MODERNIST AND ART DECO

The period between the two world wars, marked by genuine desire for greater simplicity and honest, economically made furniture of the type produced by Heal and Russell, but in competition with mass-produced junk on the one hand and finely made but expensive products on the other. The term Art Deco - like most stylistic labels - was unknown at the time the furniture was being made. It derives from the 1925 Arts Deco exhibition in Paris, and only came to be applied to the style in the 1960s.

SEE HISTORY OF FURNITURE TIMELINE


Furniture Terms

AcanthusACANTHUS

Conventionalized leaf of a plant growing in Asia Minor. It is found as the basis of all foliage ornamentation in Classic Greek and Roman decoration. Romanesque and Byzantine Acanthus were stiff and spiny. The Renaissance revived its use in graceful designs for every purpose.Every succeeding style has used the Acanthus in an exuberant or restrained
manner according to its type.

 

APRON

A structural element of furniture. In tables, the piece connecting the legs, just under the top; in chairs, beneath the seat; in cabinets, etc, along the base. Sometimes called" skirt".

CABRIOLE


Dominant in the 18th century. Furniture leg shaped in a carved, double curve. The name springs from the root, Capragoat - though the Spanish "cabriole", suggests its resemblance to the bent leg of an animal.

 

CARTOUCHE


An ornate Rococo framing motif with scrolled edges used on Chippendale and various 19th century revival-style pieces.

 

CASSONE

In furniture, the Italian name for a marriage coffer. The ancient and once almost universal European custom of providing a bride with a chest or coffer to contain the household linen, which often formed the major part of her dowry, produced in Italy a special type of chest of monumental size and artistic magnificence.

The cassoni of the people, although always large in size, were simple as regards ornament; but those of the nobles and the well-to-do mercantile classes were usually imposing as regards size, and adorned with extreme richness.
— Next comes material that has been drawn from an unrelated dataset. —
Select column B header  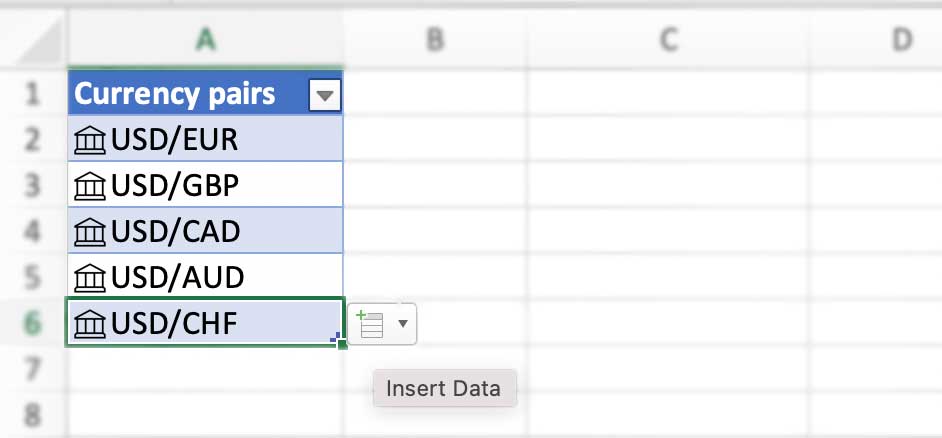pos(435,39)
The cassone was almost invariably much longer than the English chest, and even at a relatively early period it assumed an artistic finish such as was never reached by the chests of northern Europe, except in the case of a few of the royal corbeilles de manage made by such artists as Boulle for members of the house of France.

Many of the earlier examples were carved in panels of geometrical tracery, but their characteristic ornament was either intarsia or gesso, or a mixture of the two. Bold and massive feet, usually shaped as claws, lioncels, or other animals are also exceedingly characteristic of cassoni, most of which are of massive and sarcophagus-like proportions with moulded lids, while many of them are adorned at their corners with figures sculptured in high relief.

The scroll-work inlay is commonly simple and graceful, consisting of floral or geometrical motives, or arabesques. The examples coated with gilded gesso or blazoned with paintings are, however, the most magnificent. They were often made of chestnut, and decorated with flowers and foliage in a relief which, low at first, became after the Renaissance very high and sharp. The panels of the painted cassoni frequently bore representations of scriptural and mythological subjects, or incidents derived from the legends of chivalry. Nor was heraldry forgotten, the arms of the family for which the chest was made being perhaps emblazoned upon the front.

These chests rarely bear dates or initials, but it is often possible to determine their history from their armorial bearings.